Even the shortest line counts, so transcribe all the data exactly.

┏━━

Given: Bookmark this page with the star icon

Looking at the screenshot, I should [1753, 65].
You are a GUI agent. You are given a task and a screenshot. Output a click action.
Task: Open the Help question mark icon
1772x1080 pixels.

┗━━

ANSWER SECTION >>
Given: Bookmark this page with the star icon

Looking at the screenshot, I should [1753, 65].
You are a GUI agent. You are given a task and a screenshot. Output a click action.
Task: Open the Help question mark icon
1772x1080 pixels.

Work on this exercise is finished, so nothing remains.